• _STATED TASK_:
Express the records from the line containing "This screenshot has height=616, width=952." through the line containing "point(40,37)", inclusive, as a Markdown table with the columns Row and Line. Leave out blank lines.

Stored records
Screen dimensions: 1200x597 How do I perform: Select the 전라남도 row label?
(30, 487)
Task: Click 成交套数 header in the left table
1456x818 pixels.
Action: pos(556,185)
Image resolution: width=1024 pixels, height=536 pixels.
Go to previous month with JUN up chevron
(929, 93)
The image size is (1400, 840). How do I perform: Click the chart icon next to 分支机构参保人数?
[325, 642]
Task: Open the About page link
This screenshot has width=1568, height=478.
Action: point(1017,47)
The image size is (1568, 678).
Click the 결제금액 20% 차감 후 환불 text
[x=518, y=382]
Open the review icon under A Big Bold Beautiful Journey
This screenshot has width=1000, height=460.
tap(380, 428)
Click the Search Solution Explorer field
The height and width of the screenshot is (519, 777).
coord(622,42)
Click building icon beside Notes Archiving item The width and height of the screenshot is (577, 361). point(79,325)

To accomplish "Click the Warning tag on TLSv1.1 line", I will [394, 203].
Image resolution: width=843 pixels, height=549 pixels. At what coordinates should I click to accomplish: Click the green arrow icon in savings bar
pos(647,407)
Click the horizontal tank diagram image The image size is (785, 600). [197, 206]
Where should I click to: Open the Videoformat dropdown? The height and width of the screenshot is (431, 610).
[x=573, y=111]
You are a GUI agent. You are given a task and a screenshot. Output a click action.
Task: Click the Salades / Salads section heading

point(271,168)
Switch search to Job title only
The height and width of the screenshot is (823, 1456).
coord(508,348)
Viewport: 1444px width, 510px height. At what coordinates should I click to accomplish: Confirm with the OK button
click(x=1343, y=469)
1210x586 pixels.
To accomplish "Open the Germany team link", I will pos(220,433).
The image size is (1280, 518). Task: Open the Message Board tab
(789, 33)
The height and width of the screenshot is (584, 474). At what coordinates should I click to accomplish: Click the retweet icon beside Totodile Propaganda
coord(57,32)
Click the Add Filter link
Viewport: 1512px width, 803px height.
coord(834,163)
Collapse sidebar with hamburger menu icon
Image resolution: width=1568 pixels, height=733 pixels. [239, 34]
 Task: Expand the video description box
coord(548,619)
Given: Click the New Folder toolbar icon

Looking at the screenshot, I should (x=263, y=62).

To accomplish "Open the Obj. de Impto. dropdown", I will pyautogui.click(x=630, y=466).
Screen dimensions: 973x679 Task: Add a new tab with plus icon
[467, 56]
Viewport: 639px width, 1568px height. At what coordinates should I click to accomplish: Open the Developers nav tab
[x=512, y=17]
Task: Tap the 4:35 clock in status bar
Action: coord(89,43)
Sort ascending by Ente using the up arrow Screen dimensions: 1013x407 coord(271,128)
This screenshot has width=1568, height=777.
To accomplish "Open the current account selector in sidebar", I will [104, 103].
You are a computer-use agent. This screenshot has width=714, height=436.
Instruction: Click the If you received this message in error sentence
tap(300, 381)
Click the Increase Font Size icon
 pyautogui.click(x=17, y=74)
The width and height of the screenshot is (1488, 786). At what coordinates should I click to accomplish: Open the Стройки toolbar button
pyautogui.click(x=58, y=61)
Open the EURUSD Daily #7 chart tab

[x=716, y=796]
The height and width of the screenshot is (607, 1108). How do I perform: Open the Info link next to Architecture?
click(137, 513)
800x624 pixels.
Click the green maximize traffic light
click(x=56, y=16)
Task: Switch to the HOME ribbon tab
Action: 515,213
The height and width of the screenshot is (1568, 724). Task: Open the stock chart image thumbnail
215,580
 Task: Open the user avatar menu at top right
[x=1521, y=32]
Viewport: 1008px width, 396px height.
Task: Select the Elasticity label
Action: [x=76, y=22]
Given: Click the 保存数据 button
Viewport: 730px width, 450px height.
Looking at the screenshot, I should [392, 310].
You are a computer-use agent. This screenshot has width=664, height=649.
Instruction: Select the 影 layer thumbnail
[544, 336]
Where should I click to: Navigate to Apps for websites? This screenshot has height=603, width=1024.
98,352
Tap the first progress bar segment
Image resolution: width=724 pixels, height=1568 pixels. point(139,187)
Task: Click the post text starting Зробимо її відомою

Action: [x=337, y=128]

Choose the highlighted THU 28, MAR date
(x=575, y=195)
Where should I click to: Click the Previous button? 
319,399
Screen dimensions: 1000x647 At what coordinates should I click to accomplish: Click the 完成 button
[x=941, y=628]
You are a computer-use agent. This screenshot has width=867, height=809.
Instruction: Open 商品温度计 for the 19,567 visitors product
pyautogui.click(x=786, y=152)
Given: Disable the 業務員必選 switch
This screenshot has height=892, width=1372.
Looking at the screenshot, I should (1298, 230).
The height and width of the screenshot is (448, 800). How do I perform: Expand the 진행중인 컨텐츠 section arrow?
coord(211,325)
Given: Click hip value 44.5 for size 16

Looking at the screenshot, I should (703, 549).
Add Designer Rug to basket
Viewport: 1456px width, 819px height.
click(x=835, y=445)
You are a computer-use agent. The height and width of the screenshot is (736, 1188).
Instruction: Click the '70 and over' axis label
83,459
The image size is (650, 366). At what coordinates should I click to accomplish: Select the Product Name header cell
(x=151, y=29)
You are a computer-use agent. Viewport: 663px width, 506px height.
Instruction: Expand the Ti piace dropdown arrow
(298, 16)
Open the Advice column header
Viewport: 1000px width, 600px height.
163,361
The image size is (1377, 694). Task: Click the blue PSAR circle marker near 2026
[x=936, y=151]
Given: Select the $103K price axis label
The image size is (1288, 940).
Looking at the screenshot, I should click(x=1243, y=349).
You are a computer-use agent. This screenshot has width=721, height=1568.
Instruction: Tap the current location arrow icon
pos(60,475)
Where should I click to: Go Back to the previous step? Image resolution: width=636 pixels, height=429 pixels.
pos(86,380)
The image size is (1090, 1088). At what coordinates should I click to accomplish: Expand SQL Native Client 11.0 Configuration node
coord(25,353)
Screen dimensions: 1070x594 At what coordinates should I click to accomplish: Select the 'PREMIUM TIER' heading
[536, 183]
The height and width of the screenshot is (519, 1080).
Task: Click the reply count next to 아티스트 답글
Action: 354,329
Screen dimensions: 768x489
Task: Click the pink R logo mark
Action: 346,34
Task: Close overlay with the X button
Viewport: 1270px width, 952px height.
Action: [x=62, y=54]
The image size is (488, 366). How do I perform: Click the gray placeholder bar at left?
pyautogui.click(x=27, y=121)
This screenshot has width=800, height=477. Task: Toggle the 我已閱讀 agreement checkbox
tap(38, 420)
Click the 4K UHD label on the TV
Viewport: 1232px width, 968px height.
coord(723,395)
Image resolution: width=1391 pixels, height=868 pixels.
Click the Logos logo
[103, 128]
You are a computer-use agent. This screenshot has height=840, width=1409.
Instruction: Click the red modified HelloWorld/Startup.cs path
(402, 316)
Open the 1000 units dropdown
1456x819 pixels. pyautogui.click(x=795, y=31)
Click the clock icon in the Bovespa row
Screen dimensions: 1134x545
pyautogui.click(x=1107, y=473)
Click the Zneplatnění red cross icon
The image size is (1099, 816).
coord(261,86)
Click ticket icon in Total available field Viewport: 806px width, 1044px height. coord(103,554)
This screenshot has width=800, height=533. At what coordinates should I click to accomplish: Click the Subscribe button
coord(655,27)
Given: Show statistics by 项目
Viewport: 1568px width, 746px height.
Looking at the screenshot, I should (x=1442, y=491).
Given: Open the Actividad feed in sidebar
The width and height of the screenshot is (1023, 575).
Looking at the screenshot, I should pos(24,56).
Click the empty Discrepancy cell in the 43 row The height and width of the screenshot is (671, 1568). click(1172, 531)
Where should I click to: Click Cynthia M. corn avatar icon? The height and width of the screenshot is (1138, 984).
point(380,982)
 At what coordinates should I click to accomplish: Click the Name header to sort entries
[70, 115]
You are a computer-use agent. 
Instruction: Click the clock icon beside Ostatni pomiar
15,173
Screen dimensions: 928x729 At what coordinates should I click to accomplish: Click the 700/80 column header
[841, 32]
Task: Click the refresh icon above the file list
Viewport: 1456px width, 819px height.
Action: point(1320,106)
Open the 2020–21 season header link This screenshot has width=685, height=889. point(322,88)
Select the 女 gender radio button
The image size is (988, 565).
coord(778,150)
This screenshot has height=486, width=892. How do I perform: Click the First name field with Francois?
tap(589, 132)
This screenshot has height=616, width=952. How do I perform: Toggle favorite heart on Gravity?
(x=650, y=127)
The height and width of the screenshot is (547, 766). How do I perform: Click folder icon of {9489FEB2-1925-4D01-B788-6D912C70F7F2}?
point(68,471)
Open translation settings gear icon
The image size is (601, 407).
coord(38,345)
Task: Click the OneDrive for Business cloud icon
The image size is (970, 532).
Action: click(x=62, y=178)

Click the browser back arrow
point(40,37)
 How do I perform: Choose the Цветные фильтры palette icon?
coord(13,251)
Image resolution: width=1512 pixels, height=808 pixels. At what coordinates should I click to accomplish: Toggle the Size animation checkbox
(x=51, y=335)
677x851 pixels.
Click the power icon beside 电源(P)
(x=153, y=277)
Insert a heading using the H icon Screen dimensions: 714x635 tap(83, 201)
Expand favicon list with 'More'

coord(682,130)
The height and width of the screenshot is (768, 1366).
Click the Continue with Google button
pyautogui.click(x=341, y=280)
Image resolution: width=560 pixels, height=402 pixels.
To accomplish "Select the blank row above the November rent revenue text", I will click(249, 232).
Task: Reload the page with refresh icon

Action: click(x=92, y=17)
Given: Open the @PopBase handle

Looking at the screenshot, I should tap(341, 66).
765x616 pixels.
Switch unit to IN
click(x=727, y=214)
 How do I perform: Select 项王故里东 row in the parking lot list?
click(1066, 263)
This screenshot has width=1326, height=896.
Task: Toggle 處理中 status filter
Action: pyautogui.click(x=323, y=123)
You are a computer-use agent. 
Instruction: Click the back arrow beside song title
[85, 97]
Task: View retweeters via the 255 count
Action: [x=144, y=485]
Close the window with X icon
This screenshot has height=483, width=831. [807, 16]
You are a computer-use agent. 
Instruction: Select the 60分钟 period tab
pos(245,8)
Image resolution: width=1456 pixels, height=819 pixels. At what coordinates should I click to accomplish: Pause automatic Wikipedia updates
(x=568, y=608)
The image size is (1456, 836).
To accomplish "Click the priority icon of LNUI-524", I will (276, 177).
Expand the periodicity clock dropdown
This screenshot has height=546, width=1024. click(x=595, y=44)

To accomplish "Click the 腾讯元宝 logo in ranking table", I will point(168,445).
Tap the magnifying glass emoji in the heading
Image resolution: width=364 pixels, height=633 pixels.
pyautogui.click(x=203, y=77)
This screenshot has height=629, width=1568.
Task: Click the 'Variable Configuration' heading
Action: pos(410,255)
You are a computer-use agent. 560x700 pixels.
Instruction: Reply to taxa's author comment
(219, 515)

• _FINAL RESULT_:
| Row | Line |
|---|---|
| 1 | This screenshot has height=616, width=952. How do I perform: Toggle favorite heart on Gravity? |
| 2 | (x=650, y=127) |
| 3 | The height and width of the screenshot is (547, 766). How do I perform: Click folder icon of {9489FEB2-1925-4D01-B788-6D912C70F7F2}? |
| 4 | point(68,471) |
| 5 | Open translation settings gear icon |
| 6 | The image size is (601, 407). |
| 7 | coord(38,345) |
| 8 | Task: Click the OneDrive for Business cloud icon |
| 9 | The image size is (970, 532). |
| 10 | Action: click(x=62, y=178) |
| 11 | Click the browser back arrow |
| 12 | point(40,37) |